What would Joan Rivers have said about the Islamic State beheadings? You know the acerbic comedian would have weighed in fearlessly. And whatever she said wouldn’t have been remotely politically correct.
Know any good terrorist jokes?
Those who speak and write in public understand the inherent peril of their craft. They’re always one hot button from someone’s outrage, one stray crack from forced oblivion. Yet for these gifted few, to succumb to blandness is to disrespect their God-given talents and the platforms they’ve been honored to hold. So they take their chances and press boldly on.
There was nothing Joan Rivers was too nervous to talk about, nothing she couldn’t push the envelope on — from her barren sex life to her own many face-lifts to politicians and other famous folks. Sometimes, she stumbled far across the line. (Michelle Obama, America’s first transgender first lady? Really?) It was impossible to defend Joan Rivers sometimes.
Yet from her first appearance on the “Tonight Show” in 1965 until her death at Manhattan’s Mount Sinai Hospital at age 81, she said it like she thought it was — and then some.

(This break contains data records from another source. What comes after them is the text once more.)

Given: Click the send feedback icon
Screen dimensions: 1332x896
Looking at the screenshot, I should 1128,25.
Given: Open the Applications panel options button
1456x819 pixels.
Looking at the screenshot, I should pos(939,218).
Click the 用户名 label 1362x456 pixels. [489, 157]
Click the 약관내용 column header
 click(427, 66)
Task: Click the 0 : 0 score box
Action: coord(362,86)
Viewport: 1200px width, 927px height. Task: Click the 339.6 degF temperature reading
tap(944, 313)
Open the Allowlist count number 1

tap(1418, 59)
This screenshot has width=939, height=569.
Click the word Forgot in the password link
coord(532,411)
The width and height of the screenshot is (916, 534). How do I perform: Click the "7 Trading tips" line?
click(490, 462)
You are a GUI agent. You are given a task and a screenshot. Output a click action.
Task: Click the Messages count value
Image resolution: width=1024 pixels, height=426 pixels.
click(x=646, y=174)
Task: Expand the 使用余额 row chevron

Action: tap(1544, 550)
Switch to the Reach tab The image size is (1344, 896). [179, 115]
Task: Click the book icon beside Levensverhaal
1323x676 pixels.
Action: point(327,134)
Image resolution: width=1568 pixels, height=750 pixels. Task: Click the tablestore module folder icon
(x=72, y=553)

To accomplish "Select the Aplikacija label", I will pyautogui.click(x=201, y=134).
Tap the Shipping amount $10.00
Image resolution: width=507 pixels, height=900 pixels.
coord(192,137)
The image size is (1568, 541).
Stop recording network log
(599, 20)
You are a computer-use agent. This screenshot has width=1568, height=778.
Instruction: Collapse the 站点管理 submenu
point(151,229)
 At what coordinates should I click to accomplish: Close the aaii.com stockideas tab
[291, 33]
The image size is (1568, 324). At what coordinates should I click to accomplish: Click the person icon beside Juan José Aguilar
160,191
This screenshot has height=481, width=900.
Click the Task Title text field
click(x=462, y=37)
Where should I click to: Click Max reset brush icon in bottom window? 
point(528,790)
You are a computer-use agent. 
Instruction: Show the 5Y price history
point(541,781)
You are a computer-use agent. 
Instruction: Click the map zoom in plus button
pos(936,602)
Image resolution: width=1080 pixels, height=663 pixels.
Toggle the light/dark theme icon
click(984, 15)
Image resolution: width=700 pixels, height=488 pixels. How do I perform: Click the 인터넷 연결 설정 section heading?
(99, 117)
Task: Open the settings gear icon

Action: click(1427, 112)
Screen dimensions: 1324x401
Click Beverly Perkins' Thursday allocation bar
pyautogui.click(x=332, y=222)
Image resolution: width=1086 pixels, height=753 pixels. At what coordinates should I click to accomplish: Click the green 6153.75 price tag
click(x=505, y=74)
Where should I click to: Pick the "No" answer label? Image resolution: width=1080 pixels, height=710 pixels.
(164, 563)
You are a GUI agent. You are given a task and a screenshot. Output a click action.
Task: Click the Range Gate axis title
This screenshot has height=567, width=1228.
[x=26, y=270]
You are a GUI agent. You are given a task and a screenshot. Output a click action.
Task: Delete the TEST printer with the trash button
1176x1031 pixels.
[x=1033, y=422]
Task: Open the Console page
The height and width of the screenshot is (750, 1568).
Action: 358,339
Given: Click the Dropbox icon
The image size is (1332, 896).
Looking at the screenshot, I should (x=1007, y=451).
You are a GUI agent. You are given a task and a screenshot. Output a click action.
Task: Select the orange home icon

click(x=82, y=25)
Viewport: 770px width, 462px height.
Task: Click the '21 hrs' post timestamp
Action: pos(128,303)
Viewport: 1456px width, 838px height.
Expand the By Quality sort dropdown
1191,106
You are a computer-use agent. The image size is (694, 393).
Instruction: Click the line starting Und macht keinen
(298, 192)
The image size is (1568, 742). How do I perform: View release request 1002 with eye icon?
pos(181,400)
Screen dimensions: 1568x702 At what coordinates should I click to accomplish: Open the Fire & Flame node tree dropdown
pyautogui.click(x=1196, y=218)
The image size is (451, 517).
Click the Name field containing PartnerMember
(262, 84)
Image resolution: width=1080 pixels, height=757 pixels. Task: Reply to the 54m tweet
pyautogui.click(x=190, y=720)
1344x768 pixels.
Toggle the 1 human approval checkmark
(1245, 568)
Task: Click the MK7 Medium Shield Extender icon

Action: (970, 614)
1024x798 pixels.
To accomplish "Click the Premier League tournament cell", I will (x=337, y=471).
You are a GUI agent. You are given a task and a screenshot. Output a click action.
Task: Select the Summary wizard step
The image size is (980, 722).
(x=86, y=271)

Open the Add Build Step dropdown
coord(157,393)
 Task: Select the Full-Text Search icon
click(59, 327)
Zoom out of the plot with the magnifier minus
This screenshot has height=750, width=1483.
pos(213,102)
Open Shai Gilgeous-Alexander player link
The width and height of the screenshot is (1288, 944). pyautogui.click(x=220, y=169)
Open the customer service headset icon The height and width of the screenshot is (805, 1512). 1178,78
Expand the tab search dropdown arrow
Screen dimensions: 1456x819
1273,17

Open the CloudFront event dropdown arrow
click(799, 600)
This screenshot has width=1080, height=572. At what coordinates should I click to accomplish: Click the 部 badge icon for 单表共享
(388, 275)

Love her, hate her, cringe at her: The woman did something that is truly worth celebrating. She spent a lifetime telling everyone just exactly what was on her twisted mind.
RIP, J.R.
1. That’s private
2. That’s gross
3. That’s not acceptable
4. That might upset someone
5. That’s the truth
ASKED AND UNANSWERED
That toxic cyanobacteria bloom in Lake Ronkonkoma? Honestly, doesn’t it look a little like something organic foodies put in their salads? . . . Who’s copying whom? Are tree-eating Asian longhorn beetles really spreading the same way real estate development has — north along the Route 110 corridor and east-west along the Southern State Parkway? . . . Too few bike commuters, a rattling rate of cycle fatalities: How will Suffolk County pull itself out of the cellar in Bicycling magazine’s ranking of the best places for bicyclists? Even Nassau got better scores? . . . Ratting out his father as a world-class Ponzi schemer? Facing his brother David’s suicide? Dead of cancer at 48? Whose life story is any more tragic than Roslyn-born Andrew Madoff’s? . . . $1,000 a deer for East Hampton Village’s Spay-a-Doe program? How much would local hunters charge to, ah, solve the deer-population explosion? . . . Under the Kings Park board of ed’s new public-comment rules, residents will now be heard before a vote is taken? This is being touted as a new concept in public participation? . . . Be honest: When you saw the headline “LIer sentenced to 2 years in NYC pre-K fraud” — was your first thought, “Did someone cheat at finger-painting?” . . . It’s a dumb and dangerous thing to do, but haven’t you ever been tempted? LIRR had to cut power on the Babylon branch in Thursday’s p.m. rush when impatient riders climbed onto the tracks during a maddening “debris strike” delay.
THE NEWS IN SONG
Let your conscience be your guide
“Tell It Like It Is”
by
Aaron Neville
LONG ISLANDERS OF THE WEEK
FOREST LABS EMPLOYEES
It’s another deep wound to the concept of well paid employment on LI, word that Forest Labs’ new owner will close six locations, eliminating 475 Suffolk County jobs. The email from chief executive Brent Saunders was spread with the usual, weak salve: “severance…outplacement…career transition services.” But those 475 workers and their thousands of predecessors, whose many achievements include the life-saving technology for slowly releasing drugs into the body, have worked diligently, enriched humanity and helped make LI the thriving place it has been. At this terrible moment, they will need the rest of us in a hundred different ways. Let’s start by thanking them.